É curiosa a discordância entre editores neoliberais do jornal Valor Econômico. Entre o antipetista/antidesenvolvimentista e a adesista chapa-branca não se chega a um consenso a respeito do estado atual da economia brasileira.
Cristiano Romero é editor-executivo e publicou coluna (Valor, 29/01/2020) intitulada “a estagnação brasileira“. Claudia Safatle é diretora-adjunta de redação e publicou coluna (Valor, 17/01/2020) anunciando “a economia está em recuperação cíclica“.

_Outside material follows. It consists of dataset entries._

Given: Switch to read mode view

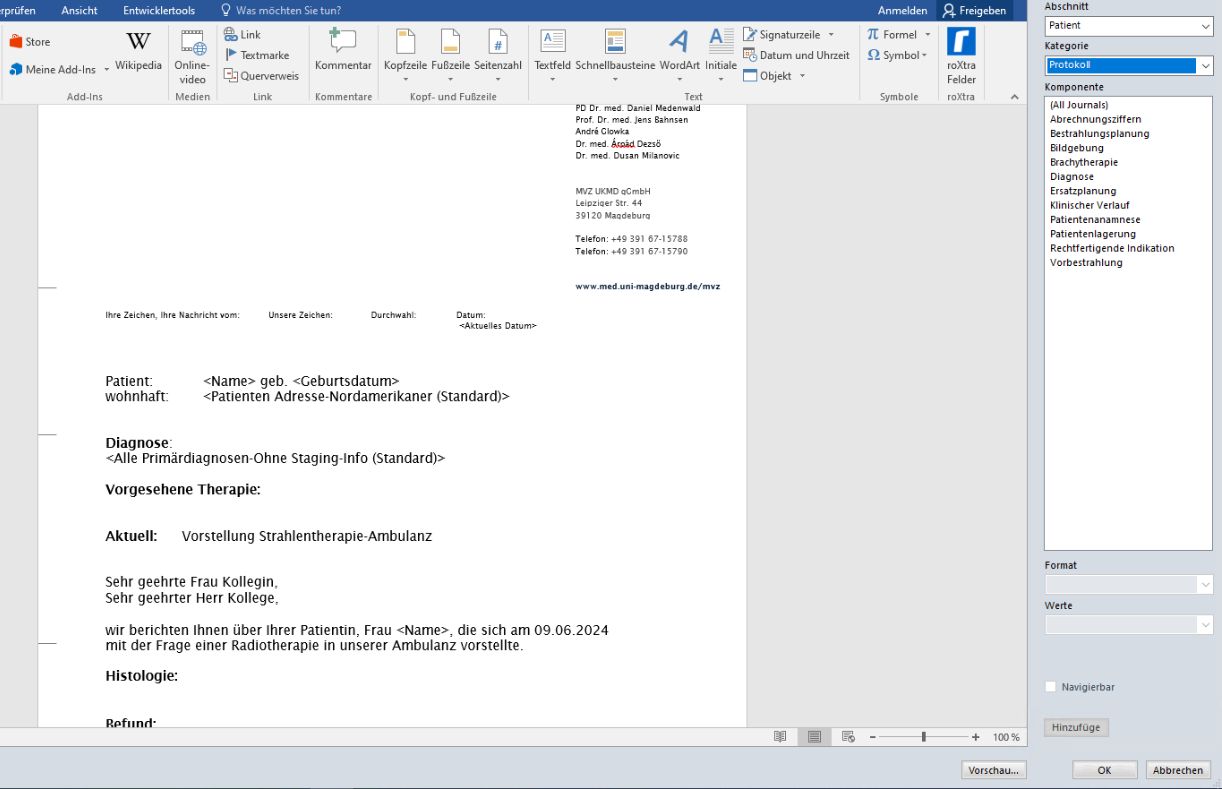Looking at the screenshot, I should coord(780,737).
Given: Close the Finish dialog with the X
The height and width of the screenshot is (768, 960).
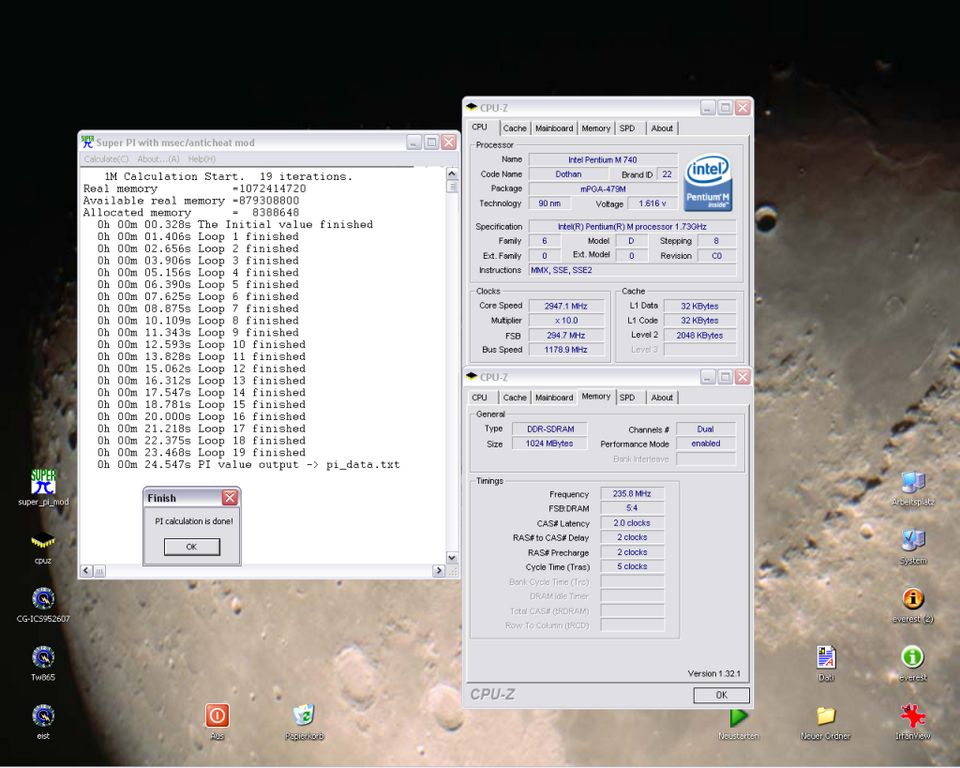Looking at the screenshot, I should [230, 498].
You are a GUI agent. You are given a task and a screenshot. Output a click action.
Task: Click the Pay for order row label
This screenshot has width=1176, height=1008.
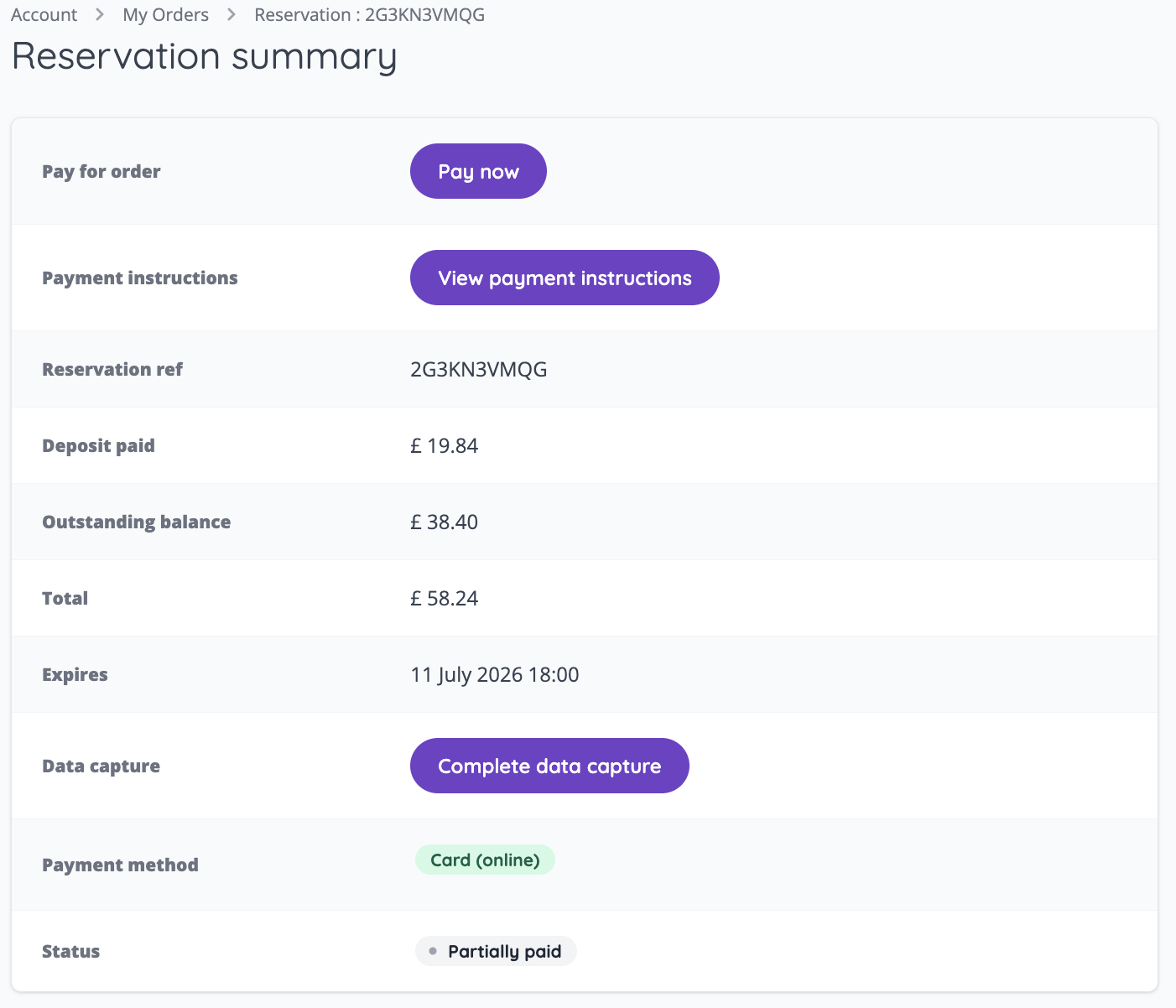101,171
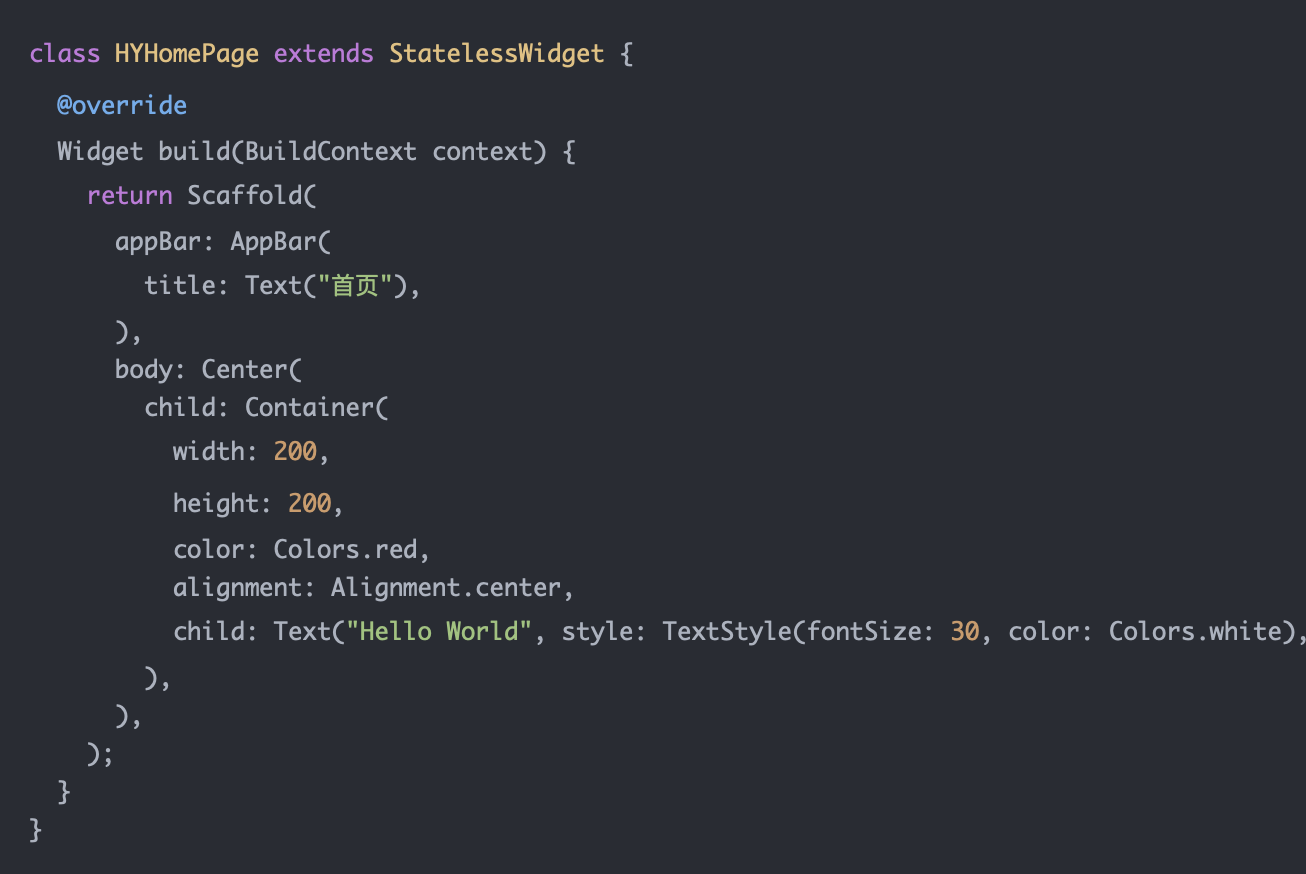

Pior em relação ao seu falso diagnóstico é a proposta de terapia: “o caminho pela frente não comporta nem euforia nem depressão, mas persistência nas reformas e no mix da política econômica com ênfase no rigor fiscal e no afrouxamento monetário”. Ora, ora… mais do mesmo discurso-ladainha neoliberal.
Confira as diferenças entre os neoliberais, um anti-oposição, outra pró-situação, primeiro lendo Romero, depois Safatle.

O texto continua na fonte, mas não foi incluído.